# Upnp support when using DNSmasq

## ferrarif5

Hi,

I decided to run DNSmasq on my server to eliminate the need of the hosts file, it's working perfectly except for the fact programs can't find uPNP any more including my PS3. I don't want to run my server as a router as I have all my personal files on there etc. I just wanted a naming service, so my router is still my firewall and has uPNP enabled.

Am not sure how uPNP is discovered on the network, but am guessing it's part of the DHCP request since I've moved the DHCP service from the router to my server. Any ideas how to get uPNP running again?

Cheers

----------

## UberLord

You actually need a uPnP daemon running. It has nothing to do with DHCP.

I use miniupnpd on my NetBSD server. It's available for Linux as well.

Alternatively you can use linux-igd

http://en.gentoo-wiki.com/wiki/UPnP

----------

## ferrarif5

Hi,

Just checked out the wiki, I noticed in the documentation it wants an external interface.. but since my server isn't a router it doesn't have a second network card... does that mean I just enter eth0 for both internal and external?

Thanks

----------

## UberLord

No. Upnp is only for routers.

----------

## ferrarif5

Any reason why uPNP doesn't work on my router after switching DHCP/DNS service to my server? When the router was the DHCP server uPNP worked, hence why I was wondering if it had anything to do with shifting DHCP service.

----------

## UberLord

If the router has no explicit on/off support for upnp and it is switched off when you turn off dhcp/dns then it is buggy. I would get support from the manufacturer.

----------

§ Written problem a: Copy the rows from the first one through the line containing "Action: pos(278,124)", swapping "Safari" for "Firefox" and leaving everything else unchanged.

§ Data shown:
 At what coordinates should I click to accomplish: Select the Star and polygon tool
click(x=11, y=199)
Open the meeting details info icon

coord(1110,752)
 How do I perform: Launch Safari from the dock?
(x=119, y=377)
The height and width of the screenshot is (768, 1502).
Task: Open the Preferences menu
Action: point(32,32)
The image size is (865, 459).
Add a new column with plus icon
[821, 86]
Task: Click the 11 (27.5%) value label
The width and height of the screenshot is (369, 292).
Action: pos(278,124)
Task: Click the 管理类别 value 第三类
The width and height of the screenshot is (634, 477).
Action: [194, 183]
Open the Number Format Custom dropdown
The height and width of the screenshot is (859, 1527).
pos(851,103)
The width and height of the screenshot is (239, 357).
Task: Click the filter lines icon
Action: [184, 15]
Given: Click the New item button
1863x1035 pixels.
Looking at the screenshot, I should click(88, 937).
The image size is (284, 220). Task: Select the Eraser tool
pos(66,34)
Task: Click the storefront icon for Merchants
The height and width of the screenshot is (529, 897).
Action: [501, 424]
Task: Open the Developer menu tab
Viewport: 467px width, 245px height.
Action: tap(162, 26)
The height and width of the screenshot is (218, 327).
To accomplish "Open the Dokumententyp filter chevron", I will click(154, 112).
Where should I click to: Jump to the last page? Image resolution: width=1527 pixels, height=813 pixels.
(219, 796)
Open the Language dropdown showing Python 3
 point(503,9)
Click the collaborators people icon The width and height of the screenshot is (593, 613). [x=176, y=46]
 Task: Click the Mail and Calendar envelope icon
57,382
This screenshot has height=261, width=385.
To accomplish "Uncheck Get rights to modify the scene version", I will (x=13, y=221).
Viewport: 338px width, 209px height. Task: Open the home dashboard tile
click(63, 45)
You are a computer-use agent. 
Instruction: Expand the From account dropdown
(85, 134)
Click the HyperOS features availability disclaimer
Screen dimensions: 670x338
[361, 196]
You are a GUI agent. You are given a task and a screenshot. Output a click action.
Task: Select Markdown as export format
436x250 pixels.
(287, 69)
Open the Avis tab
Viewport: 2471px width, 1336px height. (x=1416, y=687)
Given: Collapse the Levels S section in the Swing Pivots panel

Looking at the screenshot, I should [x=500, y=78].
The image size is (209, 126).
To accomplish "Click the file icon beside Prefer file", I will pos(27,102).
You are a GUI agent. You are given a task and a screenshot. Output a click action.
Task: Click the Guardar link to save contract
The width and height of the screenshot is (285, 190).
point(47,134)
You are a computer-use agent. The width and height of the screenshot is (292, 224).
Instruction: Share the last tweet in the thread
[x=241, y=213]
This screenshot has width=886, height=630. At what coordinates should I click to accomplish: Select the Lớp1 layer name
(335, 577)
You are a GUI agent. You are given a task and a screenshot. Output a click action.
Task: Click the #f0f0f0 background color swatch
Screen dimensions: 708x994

§ Written problem b: In the forum thread about UPnP support with DNSmasq, which uPnP daemon does UberLord use on a NetBSD server?

§ Worked solution a:
 At what coordinates should I click to accomplish: Select the Star and polygon tool
click(x=11, y=199)
Open the meeting details info icon

coord(1110,752)
 How do I perform: Launch Firefox from the dock?
(x=119, y=377)
The height and width of the screenshot is (768, 1502).
Task: Open the Preferences menu
Action: point(32,32)
The image size is (865, 459).
Add a new column with plus icon
[821, 86]
Task: Click the 11 (27.5%) value label
The width and height of the screenshot is (369, 292).
Action: pos(278,124)

§ Worked solution b: miniupnpd